═════ Input for this task ═════

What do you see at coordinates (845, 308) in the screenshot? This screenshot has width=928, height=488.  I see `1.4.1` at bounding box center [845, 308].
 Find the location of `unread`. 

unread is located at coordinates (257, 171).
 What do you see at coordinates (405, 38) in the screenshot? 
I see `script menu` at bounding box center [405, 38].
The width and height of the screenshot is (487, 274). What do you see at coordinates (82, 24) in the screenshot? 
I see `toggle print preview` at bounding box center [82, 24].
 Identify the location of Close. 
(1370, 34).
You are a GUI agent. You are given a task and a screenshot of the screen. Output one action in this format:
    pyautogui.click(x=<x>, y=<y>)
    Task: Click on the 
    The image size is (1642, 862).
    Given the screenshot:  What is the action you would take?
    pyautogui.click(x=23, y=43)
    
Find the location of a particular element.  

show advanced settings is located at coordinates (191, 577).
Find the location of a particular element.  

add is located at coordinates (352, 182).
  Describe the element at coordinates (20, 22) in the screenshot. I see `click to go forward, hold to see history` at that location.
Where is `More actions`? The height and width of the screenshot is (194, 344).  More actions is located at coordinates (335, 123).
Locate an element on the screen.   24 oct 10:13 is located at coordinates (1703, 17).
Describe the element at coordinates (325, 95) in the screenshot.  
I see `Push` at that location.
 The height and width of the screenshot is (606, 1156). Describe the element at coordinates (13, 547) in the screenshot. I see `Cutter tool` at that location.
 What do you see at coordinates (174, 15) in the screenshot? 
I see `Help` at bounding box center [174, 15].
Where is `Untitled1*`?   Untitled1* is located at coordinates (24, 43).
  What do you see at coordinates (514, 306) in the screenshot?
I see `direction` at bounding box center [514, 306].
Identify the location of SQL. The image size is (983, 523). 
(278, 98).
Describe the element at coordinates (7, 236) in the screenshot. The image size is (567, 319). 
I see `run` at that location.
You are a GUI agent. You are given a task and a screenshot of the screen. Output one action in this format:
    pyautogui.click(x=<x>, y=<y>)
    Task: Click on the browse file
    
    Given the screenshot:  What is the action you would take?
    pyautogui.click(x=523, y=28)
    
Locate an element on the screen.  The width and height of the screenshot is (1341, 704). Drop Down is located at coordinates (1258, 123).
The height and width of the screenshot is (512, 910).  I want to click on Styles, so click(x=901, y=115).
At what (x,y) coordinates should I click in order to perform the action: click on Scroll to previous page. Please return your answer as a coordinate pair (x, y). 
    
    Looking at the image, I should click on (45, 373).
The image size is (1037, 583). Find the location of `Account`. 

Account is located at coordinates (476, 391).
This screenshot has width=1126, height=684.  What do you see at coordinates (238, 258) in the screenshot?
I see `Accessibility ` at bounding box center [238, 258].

═════

Exercise goal -
Retype the entries without changes, everything from the line containing "The image size is (1037, 583)." down to the end of the entries.

Written response -
The image size is (1037, 583). Find the location of `Account`. 

Account is located at coordinates (476, 391).
This screenshot has width=1126, height=684.  What do you see at coordinates (238, 258) in the screenshot?
I see `Accessibility ` at bounding box center [238, 258].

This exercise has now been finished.